Time to call out another extremely common mistake:
ITS vs. IT'S
It boils down to a simple rule. Which is: POSSESSIVE PRONOUNS NEVER USE APOSTROPHES.
Admittedly, this rule means nothing to you if you don't know what a possessive pronoun is. So let's spend a minute on this:
POSSESSIVE PRONOUNS are pronouns that show ownership.
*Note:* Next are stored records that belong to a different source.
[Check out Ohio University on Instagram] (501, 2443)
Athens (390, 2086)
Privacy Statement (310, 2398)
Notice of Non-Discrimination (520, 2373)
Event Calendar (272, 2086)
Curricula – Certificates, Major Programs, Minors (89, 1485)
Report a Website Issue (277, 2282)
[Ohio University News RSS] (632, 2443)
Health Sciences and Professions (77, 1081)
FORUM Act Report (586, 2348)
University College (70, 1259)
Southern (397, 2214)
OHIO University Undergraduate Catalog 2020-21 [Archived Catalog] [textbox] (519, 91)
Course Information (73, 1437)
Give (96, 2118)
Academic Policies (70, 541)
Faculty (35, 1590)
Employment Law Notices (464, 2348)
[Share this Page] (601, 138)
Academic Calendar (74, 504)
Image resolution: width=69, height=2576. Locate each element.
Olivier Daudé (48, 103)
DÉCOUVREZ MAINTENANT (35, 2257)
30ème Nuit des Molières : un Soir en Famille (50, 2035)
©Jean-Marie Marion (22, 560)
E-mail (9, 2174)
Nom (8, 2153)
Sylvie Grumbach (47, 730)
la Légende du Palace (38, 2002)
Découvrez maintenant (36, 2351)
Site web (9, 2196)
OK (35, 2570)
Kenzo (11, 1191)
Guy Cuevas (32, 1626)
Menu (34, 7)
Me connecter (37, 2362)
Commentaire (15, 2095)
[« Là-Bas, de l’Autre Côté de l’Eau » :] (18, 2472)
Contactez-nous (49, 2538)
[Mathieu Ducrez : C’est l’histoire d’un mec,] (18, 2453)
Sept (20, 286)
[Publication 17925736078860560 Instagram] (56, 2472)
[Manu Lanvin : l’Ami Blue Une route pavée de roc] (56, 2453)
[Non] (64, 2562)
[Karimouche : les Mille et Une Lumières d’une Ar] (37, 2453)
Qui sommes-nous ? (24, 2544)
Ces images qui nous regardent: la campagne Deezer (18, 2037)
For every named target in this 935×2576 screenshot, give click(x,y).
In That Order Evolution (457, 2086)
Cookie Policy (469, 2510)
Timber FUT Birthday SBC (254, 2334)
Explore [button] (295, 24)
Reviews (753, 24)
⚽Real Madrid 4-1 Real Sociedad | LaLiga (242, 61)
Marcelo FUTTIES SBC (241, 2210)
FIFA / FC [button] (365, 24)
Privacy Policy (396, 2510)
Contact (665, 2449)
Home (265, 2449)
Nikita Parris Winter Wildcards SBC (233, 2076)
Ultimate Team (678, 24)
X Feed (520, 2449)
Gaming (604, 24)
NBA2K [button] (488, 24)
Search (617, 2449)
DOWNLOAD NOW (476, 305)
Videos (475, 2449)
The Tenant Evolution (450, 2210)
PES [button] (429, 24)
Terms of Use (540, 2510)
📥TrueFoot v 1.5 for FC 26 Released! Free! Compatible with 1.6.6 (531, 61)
As in, something BELONGS to someone or something.
In a sentence, a possessive pronoun acts as an ADJECTIVE, because it will always modify a noun:
So, here they are, in all their glory:
HIS, HERS, ITS, THEIR, THEIRS
There it is, right in the middle of the last list: ITS. Meaning, "belonging to it." NO APOSTROPHE.
NONE of the possessive pronouns have apostrophes. NOT EVER.
So, what is IT'S all about?
IT'S is a CONTRACTION that stands for IT IS. The apostrophe in a contraction always takes the place of missing letters. In this instance, it takes the place of the letter i.
IT'S raining today. (Meaning: IT IS raining today.)
IT'S hard writing novels. (Meaning: IT IS hard writing novels.)
If so, you'll see why it's ridiculous to say:
The baby fell asleep in it's crib.
The meaning of which is: The baby fell asleep in IT IS crib.
And there's your litmus test. Since IT'S always means IT IS, check by substituting IT IS for the IT'S in your sentence. If it doesn't make sense, YOU'RE WRONG.
Because...POSSESSIVE PRONOUNS NEVER GET APOSTROPHES.
I understand why it's confusing. "Normal" nouns get an apostrophe-S to connote ownership:
Mad's black belt
But if you can remember that POSSESSIVE PRONOUNS NEVER GET APOSTROPHES, you will never use IT'S when you're supposed to use ITS.